What you are asked to do:
Note every line in the entries that contains the string "Facebook", and copy it.

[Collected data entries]
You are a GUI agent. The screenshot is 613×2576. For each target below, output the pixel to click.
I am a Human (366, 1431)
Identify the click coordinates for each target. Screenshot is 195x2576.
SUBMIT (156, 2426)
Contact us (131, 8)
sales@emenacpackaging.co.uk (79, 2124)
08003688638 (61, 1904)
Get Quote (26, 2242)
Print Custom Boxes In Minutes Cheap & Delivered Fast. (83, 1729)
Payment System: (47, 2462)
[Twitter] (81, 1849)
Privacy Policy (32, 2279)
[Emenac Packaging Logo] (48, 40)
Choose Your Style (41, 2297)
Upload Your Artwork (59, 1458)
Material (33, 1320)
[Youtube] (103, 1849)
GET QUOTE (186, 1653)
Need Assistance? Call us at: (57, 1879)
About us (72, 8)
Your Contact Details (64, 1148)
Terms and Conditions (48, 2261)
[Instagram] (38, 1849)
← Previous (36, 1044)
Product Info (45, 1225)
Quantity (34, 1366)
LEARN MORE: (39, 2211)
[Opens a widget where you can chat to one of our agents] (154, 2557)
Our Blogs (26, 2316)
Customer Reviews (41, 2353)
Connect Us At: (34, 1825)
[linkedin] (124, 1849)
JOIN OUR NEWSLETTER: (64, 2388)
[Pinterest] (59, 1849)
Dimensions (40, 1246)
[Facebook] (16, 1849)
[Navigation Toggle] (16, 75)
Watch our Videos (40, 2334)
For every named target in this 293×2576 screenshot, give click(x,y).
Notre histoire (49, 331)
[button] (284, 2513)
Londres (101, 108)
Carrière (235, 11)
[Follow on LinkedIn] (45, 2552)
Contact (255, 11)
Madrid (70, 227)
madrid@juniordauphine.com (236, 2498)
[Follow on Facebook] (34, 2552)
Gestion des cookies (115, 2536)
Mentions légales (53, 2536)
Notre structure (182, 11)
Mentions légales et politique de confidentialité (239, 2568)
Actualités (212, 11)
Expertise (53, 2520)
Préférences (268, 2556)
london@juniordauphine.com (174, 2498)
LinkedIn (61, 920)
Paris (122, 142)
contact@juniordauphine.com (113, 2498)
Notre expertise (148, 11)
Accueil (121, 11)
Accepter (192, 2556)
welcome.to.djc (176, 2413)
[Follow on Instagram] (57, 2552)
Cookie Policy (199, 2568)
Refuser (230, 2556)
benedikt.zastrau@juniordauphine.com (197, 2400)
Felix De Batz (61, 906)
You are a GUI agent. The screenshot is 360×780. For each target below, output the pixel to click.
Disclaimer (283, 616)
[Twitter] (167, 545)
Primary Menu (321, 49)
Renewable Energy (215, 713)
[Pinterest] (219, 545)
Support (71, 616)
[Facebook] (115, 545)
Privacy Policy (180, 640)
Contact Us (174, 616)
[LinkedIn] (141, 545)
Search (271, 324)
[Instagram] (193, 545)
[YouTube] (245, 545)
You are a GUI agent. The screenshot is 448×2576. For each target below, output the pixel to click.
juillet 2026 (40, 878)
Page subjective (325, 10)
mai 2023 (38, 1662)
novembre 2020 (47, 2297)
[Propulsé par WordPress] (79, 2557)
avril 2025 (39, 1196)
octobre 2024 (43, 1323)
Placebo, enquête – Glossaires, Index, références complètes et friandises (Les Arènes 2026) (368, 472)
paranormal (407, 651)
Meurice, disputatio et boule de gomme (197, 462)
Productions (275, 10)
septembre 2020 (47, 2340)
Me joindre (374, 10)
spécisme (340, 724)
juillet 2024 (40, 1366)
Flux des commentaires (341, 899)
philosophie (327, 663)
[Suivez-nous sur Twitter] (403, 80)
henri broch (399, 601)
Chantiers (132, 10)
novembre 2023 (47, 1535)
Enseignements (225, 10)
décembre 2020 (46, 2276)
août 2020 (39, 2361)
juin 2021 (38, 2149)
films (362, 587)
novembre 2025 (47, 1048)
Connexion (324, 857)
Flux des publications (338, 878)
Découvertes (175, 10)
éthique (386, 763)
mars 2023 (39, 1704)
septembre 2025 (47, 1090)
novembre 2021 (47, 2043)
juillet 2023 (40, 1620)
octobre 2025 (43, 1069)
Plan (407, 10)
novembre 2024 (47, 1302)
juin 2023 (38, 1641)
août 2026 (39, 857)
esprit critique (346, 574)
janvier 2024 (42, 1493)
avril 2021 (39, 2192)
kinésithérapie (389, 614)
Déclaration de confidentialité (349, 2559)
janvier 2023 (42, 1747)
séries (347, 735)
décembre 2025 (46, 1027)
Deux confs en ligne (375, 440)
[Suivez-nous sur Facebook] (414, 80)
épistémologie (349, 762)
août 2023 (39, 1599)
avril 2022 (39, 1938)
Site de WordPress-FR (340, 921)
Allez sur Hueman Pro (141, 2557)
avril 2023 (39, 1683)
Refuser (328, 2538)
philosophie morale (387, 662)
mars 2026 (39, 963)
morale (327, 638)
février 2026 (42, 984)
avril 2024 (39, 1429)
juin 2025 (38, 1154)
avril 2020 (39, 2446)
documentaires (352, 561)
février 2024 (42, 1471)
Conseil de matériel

Solution to this exercise:
[Facebook] (16, 1849)
[Follow on Facebook] (34, 2552)
[Facebook] (115, 545)
[Suivez-nous sur Facebook] (414, 80)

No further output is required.